Slacklining is hard. Really hard. Think learning how to walk again, except this time you’re in the dark and your legs are made of Jell-O.
[quote]“In one word, it’s frustrating,” computer engineering freshman and SDSU Slackers Club Vice President Aidan Belleau said. “Your leg doesn’t really know where to go; it just kind of wobbles back and forth. I think that’s really scary, because you don’t know what it is and it feels like you’re going to eat it right away.”[/quote]
After weeks of walking past the shirtless group of guys and fully-clothed girls, you convince yourself you’re up for the challenge. You take off your shoes and proceed to walk up to the slack line. There’s just one problem—you’ve no idea how to get on for the first time.
Awkwardly standing there, you’re puzzled while you just stare at the line. Meanwhile, the purple nylon webbing harnessed between the two palm trees rests there, staring right back at you, briefly mocking you before it welcomes you to give it a shot.
Eventually, you find your method of hopping onto the line, likely by aid of somebody else’s shoulder.
“Find your balance,” mechanical engineering senior Lucas Zacharias said. “Don’t look down and just focus on slowly letting go, letting your arms and hips do the work for you.”
You gain enough courage and try taking a step. If you’re human with a decent sense of balance, you probably fail.
That’s what learning how to slackline is like.
The group of people walking along the line is much less intimidating, though. They’re actually some of the nicest people around campus, genuinely wanting every passerby to join in on the balancing act they’ve come to know and love.
“We have people of all sizes, genders and backgrounds come and try it,” Belleau said. “There really isn’t a bar that says, ‘Hey, wait no, you can’t do this.’”
They’re not just a group of friends passing time in between classes, though. It’s an official, university-recognized club. According to the Facebook group page, the SDSU Slackers house 90 members. In actuality, the number’s much closer to 40 or 50, Belleau said.
Some students have been slacklining on campus long before it became an official club.
“I did it back in a time when there was really nobody else doing it here,” Zacharias said. “I’m not going to lie, I’m a little bit of a slackline hipster.”
Contrary to what your mind tells you, they do notice every passerby who stares in amazement. They’ll typically ask anybody with a glimmer of interest to give it a try.
Most people don’t.
“‘I’ll hurt myself,’ is a common excuse,” Belleau said. “And then you go, ‘Well, what’s fun if you don’t get hurt in life? You have to try something risky every once in a while.’”
Every once in a while, though, somebody decides to slip off his or her shoes and give it a go.
Kinesiology freshman Dominique Williams was finally convinced to try it out last Wednesday. A cheerleader in high school, she said her cheering days didn’t help her prepare her.
[quote]“Backflips are way easier than this,” Williams said, while letting out a frustrated laugh. “I wasn’t even on the line for two seconds before I came right back down.”[/quote]
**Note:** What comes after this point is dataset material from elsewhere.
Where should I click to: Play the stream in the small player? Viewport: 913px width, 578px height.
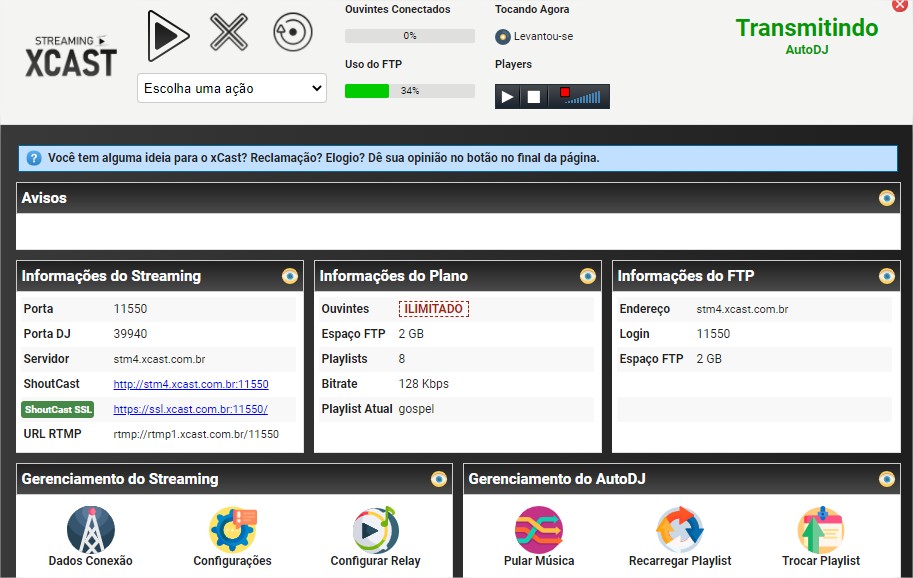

She was able to get four steps in by the end of her first day. By day two, she was making it to the halfway mark of a 50-foot line.
“It’s very addicting,” she said. “Once you try it once, you feel like you have to keep coming back.”
The addiction, as it turns out, urges some of these Slackers to take their skills to new heights—literally. Some of the Slackers are motivated to try and walk across the line while hundreds of feet up in the air.
[quote]“We could maybe do it in front of Hepner Hall in between those two palm trees right there,” Zacharias, said pointing toward the trees and laughing. “That would be so awesome if we could pull that off right there.”[/quote]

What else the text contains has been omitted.